(Brano di testo):
• • • • • • •
L’anticonformista Alfredo Cattabiani, sapienziale storico dell’Immaginario

Esattamente vent’anni fa si spegneva Alfredo Cattabiani, geniale quanto anticonformista editore e intellettuale, che molto ha fatto per la diffusione della cultura “tradizionale” nel nostro Paese. Ci piace ricordarlo riproponendo un lungo saggio di Gianfranco de Turris, uscito sul mensile «La Biblioteca di Via Senato» (n. 11, novembre 2013, pp. 7-12) con il titolo L’anticonformista Alfredo Cattabiani, in occasione del primo decennale della sua scomparsa.

F.J.E.

Non è nuova, anzi è usuale, la lamentela per la superficialità e la smemoratezza della nostra cultura ufficiale e giornalistica che sempre più spesso dimentica autori, anche importanti e significativi, scomparsi magari da non troppo tempo non ristampandone i libri e obliando gli anniversari che li riguardano. Tendenza purtroppo accentuatasi negli ultimi dieci anni, cioè dall’avvento di internet e delle cosiddette Reti Sociali che, alla fin fine, al di là di alcuni positivi aspetti pratici, si sono dimostrati media che, grazie alla quantità abnorme delle informazioni e alla loro velocità che tende a scalzarle fra loro e a porre sullo stesso piano fatti importanti e fatti banali, vero e falso, hanno propiziato il consolidarsi della superficialità e della tendenza alla smemoratezza personale e collettiva.
Non passa giorno in cui qualcuno non denunci che il tale scrittore, o pensatore, o filosofo, o poeta, o scienziato sia caduto nel dimenticatoio, nessuno lo ricorda più, le sue opere fuori catalogo. Ma è il “mercato” che funziona così, la cruda legge del best seller o pseudo tale, della rincorsa all’autore d’effetto – possibilmente giovane e donna –, del caso clamoroso. La merce cattiva scaccia la merce buona.
A soccorrerci e ad aiutarci a ricordare possono però essere i libri. Nel Fondo Moderno della Biblioteca di via Senato sono conservate molte opere di un intellettuale che da molti è stato dimenticato: Alfredo Cattabiani (Torino, 26 maggio 1937 – Santa Marinella, 18 maggio 2003), una personalità per di più penalizzata dal fatto di essere stato del tutto controcorrente rispetto alla cultura dominante in questo Paese.

Uno degli episodi che Cattabiani ricordava spesso era quel che avvenne durante il suo esame di laurea. Avvenne che il professor Norberto Bobbio gli scagliasse contro la tesi. Indignato perché era scritta con i piedi o insostenibile scientificamente? No. Indignato perché era dedicata al pensiero politico di Joseph de Maistre! «Una intollerabile provocazione», secondo un tipico modo di dire della Sinistra. Alfredo ritornava su quel fatto per dimostrare quale fosse il clima di faziosità e intimidazione nella Torino azionista del 1960. E a quali “maestri di vita” facesse essa riferimento: appunto un Bobbio che, come in seguito si apprese grazie a Pietrangelo Buttafuoco, non solo prestò giuramento al fascismo per poter diventare docente universitario, ma scrisse anche lettere di piaggeria a Mussolini per far carriera. Ma oggi si può ben dire che quella scena è veramente emblematica della sua vita, della sua battaglia editoriale, e riassume un po’ tutto il destino di un’area culturale. Combattere incessantemente contro chi non sa far altro che scagliarsi contro di te sol perché hai idee differenti. A priori. Per principio. Nessun “dialogo” (del quale tanto si fa l’apologia), nessuna discussione, nessun confronto pari a pari. Nulla.
• • • • • • •
(Dati forniti):

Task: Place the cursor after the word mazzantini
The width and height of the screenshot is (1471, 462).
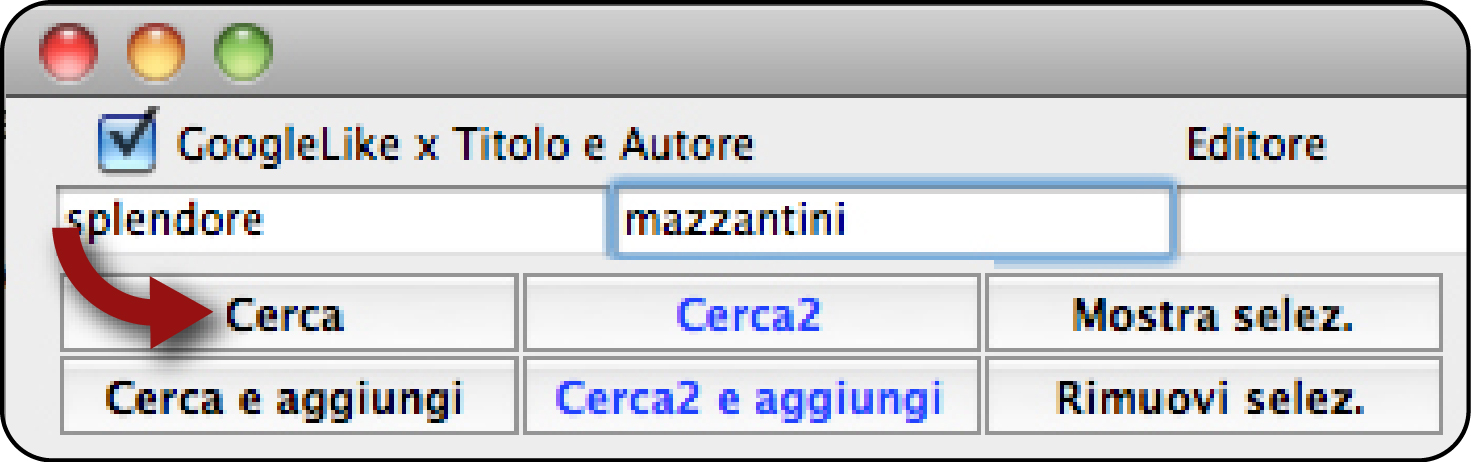Action: tap(850, 219)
• • • • • • •
(Consegna 1): Indica se le affermazioni (a), (b) e (c) concordano con il testo su Alfredo Cattabiani, rispondendo sì o no e citando alla lettera le parole del testo che lo stabiliscono. (a) Cattabiani nacque a Torino nel 1937. (b) Bobbio gli scagliò contro la tesi perché era scritta male. (c) Il saggio di de Turris uscì per il primo decennale della scomparsa di Cattabiani.
(Consegna 2): Per favore, prosegui il testo su Alfredo Cattabiani a partire dall'ultima frase riportata.
Le righe fornite non servono.

(Soluzione 1):
(a) Sì: «Alfredo Cattabiani (Torino, 26 maggio 1937 – Santa Marinella, 18 maggio 2003)».
(b) No: «Indignato perché era dedicata al pensiero politico di Joseph de Maistre!»
(c) Sì: «in occasione del primo decennale della sua scomparsa».

(Soluzione 2):
E di questo Cattabiani fece le spese sulla propria pelle. Una esperienza che lo segnò per sempre, probabilmente anche nel corpo. Un clima, a oltre mezzo secolo dall’episodio e a dieci anni dalla sua morte, che non è poi molto cambiato. Delle sue molte attività culturali direttore editoriale e traduttore, giornalista e saggista, conferenziere e conduttore di programmi radiofonici io credo che in questa sede sia necessario ricordare soprattutto la prima, anche se non si deve dimenticare la sua opera di saggista: quella appunto di organizzatore culturale e direttore di case editrici. Lo fece per quasi vent’anni, dal 1962 al 1979, prima per le Edizioni dell’Albero e per la Borla a Torino, poi per la Rusconi Libri a Milano. È qui, con il suo lavoro e la sua intelligenza, che ha dimostrato concretamente come fosse possibile opporsi alla “egemonia culturale comunista” (come la definì alla fine degli anni Ottanta il politologo liberale Nicola Matteucci, anche se nessuno se lo ricorda più) quando se ne hanno le possibilità: sia traducendo autori del tutto trascurati o rimossi, sia scoprendo nuove firme italiane e straniere nella narrativa e nella saggistica. Che avesse capito quel che si doveva fare per contrastare il monopolio marxista e illuminista, stanno a dimostrarlo da un lato il successo commerciale delle sue scelte, dall’altro la forsennata ostilità della intellighenzia progressista, incontrastata su riviste e giornali dell’epoca. Fosse stato un incapace e un mediocre, non lo avrebbero preso in considerazione.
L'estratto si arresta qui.